22-point deficit is too much for Mustangs to overcome in 29-21
loss to San Benito Thursday night
Gilroy – In the end, it was the way it was in the beginning for Gilroy High’s football team.

The Mustangs were brilliant for 1 1/2 quarters Thursday night against San Benito.

But they had dug such a deep hole that there was no escape. So once again, the Prune Bowl trophy resides in Hollister.

Players like Frank Subia and Jeremy Sabla went hard from the get-go. Brandyn Lemmon and some of the others shed tears when the season ended at 9:50pm Thursday night at Garcia-Elder Complex.

It was a season of great promise.
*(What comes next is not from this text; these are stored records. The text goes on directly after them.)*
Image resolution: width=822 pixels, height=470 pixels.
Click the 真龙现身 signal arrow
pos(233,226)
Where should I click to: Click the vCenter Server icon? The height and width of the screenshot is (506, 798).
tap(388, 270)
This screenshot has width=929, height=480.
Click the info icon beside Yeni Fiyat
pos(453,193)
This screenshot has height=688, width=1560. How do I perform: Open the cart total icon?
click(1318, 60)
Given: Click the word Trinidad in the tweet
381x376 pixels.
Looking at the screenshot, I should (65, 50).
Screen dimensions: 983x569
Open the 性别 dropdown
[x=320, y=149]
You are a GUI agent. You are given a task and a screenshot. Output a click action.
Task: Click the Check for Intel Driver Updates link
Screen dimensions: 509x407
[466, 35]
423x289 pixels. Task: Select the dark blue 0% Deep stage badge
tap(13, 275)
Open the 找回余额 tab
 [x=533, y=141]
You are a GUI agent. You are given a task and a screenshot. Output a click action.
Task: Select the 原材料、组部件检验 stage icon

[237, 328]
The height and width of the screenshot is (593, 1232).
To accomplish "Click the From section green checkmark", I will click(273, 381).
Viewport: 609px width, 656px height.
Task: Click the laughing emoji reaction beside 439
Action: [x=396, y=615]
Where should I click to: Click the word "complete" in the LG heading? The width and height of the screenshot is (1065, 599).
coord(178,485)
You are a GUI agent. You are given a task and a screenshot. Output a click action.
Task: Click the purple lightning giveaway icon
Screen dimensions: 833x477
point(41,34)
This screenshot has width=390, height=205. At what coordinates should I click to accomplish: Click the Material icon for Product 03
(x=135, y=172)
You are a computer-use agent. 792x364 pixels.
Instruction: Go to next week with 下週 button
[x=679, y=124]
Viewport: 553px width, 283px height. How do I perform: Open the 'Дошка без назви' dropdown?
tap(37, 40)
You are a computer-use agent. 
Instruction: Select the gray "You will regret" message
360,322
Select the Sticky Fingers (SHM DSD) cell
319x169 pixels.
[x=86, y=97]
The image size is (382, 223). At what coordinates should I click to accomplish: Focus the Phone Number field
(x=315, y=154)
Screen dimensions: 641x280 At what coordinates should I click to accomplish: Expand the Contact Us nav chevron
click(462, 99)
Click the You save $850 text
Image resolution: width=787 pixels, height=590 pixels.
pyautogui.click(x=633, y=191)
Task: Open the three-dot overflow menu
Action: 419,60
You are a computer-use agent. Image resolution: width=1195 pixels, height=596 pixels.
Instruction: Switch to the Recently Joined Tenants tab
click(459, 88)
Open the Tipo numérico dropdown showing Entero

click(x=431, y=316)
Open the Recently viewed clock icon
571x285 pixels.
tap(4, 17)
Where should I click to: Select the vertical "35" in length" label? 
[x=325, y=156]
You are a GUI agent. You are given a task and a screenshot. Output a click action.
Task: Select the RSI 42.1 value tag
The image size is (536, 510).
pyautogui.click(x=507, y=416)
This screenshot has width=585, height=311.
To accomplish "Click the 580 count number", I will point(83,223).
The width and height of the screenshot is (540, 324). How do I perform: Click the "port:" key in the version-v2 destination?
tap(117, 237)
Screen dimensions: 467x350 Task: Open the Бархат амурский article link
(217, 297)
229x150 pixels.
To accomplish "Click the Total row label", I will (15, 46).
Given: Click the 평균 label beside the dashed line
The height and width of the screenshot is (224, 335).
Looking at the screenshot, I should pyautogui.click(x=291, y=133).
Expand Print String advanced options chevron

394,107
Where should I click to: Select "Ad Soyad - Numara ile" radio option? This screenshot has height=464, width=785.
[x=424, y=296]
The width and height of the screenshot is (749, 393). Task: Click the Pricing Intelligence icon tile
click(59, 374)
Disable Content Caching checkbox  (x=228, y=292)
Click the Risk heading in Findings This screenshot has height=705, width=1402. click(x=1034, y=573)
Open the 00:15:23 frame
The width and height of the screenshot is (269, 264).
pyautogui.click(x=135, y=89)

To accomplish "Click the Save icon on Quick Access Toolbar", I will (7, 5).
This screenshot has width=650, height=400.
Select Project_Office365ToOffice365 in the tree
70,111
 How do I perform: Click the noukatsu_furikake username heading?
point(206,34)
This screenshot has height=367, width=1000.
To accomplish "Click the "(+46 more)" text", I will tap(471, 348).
Gilroy showed how good it could be in the second half against Palma and Salinas, the first half against Alisal and North Salinas, and the fourth quarter against San Benito. If the Mustangs had been able to sustain the effort for all four quarters against the above-mentioned, they would have come out of those games no worse than 4-1. Instead, they were 2-3.

“In the first half (against San Benito), we played like we didn’t believe we could win,” coach Rich Hammond said. “All 11 guys have to believe. At 22-0, we could have quit and got rolled, especially after that long drive (the ‘Balers made) at the beginning of the second half.”

GHS made it interesting as senior quarterback Marc Vegas began finding Marshad Johnson and Paul Gonzales with increasing frequency. But digging out of a three-touchdown hole against San Benito is too much to ask.

The Mustangs got close, closing the gap to 22-13 with 2:17 left. Hammond surprised some fans by going for a two-point conversion rather than a more certain kick that would have made it a one-score game.

“We wouldn’t have made the playoffs with a tie,” Hammond explained. “They would have kept the trophy with a tie. We were playing for going to the playoffs and bringing home the trophy.”

Even when ‘Balers’ junior quarterback Ronnie Fhurong raced 50 yards on a bootleg 21 seconds later to make the score 29-13, there was still fight left in the Mustangs. A Vegas-to-Johnson 16-yard touchdown play and Vegas conversion run with 22 seconds left gave GHS a glimmer of hope. It was snuffed when San Benito recovered the onside kick.

It ended the season and career of Subia, who intercepted two passes and returned three kickoffs for 102 yards to consistently give GHS good field position.

“Frank did a great job all season,” Hammond said. “He’s probably the best free safety I ever coached.”

His running mate at safety, Vince Giacalone, also was at full speed the entire game. Sabla played with no fear, and the defensive interior of Jacob Cantu, Lemmon, Andres Barragan and Carlos Estrada did an excellent job of keeping the Mustangs from getting hurt up the middle where the ‘Balers had been at their best all season.

Senior running back Tim Lango hurt Gilroy but it was going wide out of new offensive sets San Benito hadn’t used all season. The 5-6, 160-pound Lango scored three touchdowns and was in on four of the eight plays the ‘Balers broke for 12 yards or longer.

Any of those plays could have been backbreakers for the Mustangs. But Gilroy fought to the end.

At the end, there was no question that they had played hard and with plenty of fight against as physical a team as they had faced all season.

At the end, though, the lack of not playing 48 full minutes hurt. Again.

Sub-varsity: The Gilroy junior varsity completed an 8-2 season by whipping San Benito 40-0. Tony Travis scored three touchdowns. The GHS freshmen finished 5-5, losing to the ‘Balers 23-21 on a 30-yard field goal in the last 20 seconds.